Data from 6 kb DNA with n = 0 to 16 adjacent mismatches measured at 3.6 pN force and 1 M salt. (a) Example time-series recorded near linking number Lk = Lk^† of fluctuations between unbuckled and buckled states, which differ in extension by ΔX. (b) Data of extension vs excess linking number [14]. For n = 0, only single buckling is observed (arrow); for n > 0 re-buckling of intact DNA is observed (arrows) due to the surface encounter of the defect-pinned plectoneme. (c) The change in DNA extension upon buckling decreases quadratically with defect size, n.

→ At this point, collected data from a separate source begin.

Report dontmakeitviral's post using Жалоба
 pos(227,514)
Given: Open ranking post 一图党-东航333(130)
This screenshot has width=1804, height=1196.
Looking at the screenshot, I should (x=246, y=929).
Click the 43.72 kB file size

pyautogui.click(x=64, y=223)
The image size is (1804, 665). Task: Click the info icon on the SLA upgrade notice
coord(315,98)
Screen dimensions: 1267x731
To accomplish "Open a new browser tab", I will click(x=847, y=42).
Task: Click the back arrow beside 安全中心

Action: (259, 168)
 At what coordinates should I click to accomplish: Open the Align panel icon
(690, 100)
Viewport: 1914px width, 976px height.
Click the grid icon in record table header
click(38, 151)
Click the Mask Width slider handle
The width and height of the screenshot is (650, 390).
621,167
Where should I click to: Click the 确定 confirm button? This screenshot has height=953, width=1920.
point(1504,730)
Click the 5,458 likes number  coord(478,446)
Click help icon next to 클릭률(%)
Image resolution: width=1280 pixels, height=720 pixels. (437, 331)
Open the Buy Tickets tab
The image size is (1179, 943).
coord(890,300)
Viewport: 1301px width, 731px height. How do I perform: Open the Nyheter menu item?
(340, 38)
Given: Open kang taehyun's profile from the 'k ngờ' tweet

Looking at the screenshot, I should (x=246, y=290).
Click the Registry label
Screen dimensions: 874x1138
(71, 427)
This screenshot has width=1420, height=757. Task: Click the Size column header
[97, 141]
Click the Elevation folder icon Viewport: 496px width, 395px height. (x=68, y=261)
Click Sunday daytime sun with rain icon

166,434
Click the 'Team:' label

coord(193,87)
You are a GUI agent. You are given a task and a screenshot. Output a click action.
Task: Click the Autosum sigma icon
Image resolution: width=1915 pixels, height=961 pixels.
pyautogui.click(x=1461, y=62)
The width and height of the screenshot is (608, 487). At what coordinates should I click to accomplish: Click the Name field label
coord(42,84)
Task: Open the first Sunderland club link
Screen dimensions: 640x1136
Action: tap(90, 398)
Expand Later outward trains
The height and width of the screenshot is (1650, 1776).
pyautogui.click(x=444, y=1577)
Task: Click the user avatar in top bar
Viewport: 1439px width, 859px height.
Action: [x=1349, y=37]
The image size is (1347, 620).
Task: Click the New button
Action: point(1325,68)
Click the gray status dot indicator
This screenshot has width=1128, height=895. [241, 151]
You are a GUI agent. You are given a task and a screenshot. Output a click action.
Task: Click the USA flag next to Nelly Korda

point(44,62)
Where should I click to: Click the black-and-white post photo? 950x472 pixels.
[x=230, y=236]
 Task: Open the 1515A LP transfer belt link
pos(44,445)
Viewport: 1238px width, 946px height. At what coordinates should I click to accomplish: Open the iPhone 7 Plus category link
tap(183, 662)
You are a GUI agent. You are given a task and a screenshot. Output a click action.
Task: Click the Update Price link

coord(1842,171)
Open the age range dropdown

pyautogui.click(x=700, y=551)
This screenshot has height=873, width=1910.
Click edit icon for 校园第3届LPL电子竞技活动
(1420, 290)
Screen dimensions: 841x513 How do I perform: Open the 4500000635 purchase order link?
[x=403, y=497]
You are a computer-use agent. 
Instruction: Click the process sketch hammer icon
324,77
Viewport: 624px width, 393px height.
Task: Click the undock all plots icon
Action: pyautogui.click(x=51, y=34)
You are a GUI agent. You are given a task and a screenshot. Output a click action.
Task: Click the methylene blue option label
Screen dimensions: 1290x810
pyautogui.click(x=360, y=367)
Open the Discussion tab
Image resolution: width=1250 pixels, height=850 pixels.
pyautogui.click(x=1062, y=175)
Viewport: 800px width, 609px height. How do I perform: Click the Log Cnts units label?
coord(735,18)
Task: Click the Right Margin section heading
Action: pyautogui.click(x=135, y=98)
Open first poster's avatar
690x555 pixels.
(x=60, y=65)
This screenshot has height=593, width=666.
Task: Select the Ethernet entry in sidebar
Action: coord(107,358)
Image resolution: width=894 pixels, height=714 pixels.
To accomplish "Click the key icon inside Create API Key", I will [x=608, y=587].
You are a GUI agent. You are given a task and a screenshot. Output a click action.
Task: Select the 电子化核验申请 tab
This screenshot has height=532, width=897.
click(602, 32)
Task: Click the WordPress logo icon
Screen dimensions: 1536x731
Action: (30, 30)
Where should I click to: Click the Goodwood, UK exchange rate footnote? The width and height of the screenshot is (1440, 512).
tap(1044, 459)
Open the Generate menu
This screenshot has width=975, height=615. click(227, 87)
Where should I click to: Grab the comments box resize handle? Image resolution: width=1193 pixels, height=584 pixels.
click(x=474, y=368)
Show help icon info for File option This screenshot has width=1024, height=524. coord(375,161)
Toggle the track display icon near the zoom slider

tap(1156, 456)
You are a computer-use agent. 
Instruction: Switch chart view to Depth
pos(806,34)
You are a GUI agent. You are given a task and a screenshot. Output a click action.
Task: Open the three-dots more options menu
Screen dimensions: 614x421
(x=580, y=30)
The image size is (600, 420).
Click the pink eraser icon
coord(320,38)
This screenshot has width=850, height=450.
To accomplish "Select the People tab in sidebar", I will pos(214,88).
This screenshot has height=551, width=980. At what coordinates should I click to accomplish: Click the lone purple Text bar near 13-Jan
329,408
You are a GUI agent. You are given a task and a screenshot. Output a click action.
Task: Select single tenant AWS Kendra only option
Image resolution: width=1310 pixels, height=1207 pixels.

The dashed curve is the fit to ΔX_n = a_X − c_X·n², with a_X = 88.3 ± 0.3 nm and c_X = 2.94 ± 0.08 nm. (d) The linking number change (Lk^† − Lk* [12], left axis) also decreases as a_Lk − c_Lk · n², with best-fit parameters a_Lk = 3.7 ± 0.1 and c_Lk = 0.17 ± 0.01. This provides an estimate of the critical buckling torque (right axis); see text.

Fig. 3

Experimental salt-force phase diagram of re-buckling for n = 2. Re-buckling requires high force and ionic screening. The shaded region represents conditions in which re-buckling occurred in greater than 50% of repeated measurements (+ points; see Figs. S2 and S3 in Supporting Information). The data in Fig. 2 were collected at 3.6 pN and 1 M salt (circled).

Fig. 4

Model of end-loop kinking to estimate plectoneme pinning probabilities. (a) Energy scaling factor ∊ calculated for a planar end-loop as a function of kinking angle. (The interior apex angle and kinking angle are supplementary.) (b) Estimate of ∊ with defect size based on data in Fig. 2c. (c) Estimated enhancement, $\langle m_{\in }^{†}\rangle /\left(\langle m\rangle /N\right)$, of plectoneme occupancy at the defect relative to any other position along a N = 10 kb topological domain of DNA at supercoiling density 0.05 and 0.2 M monovalent salt [4]. Points indicate independent calculations at each force and kinked end-loop energy.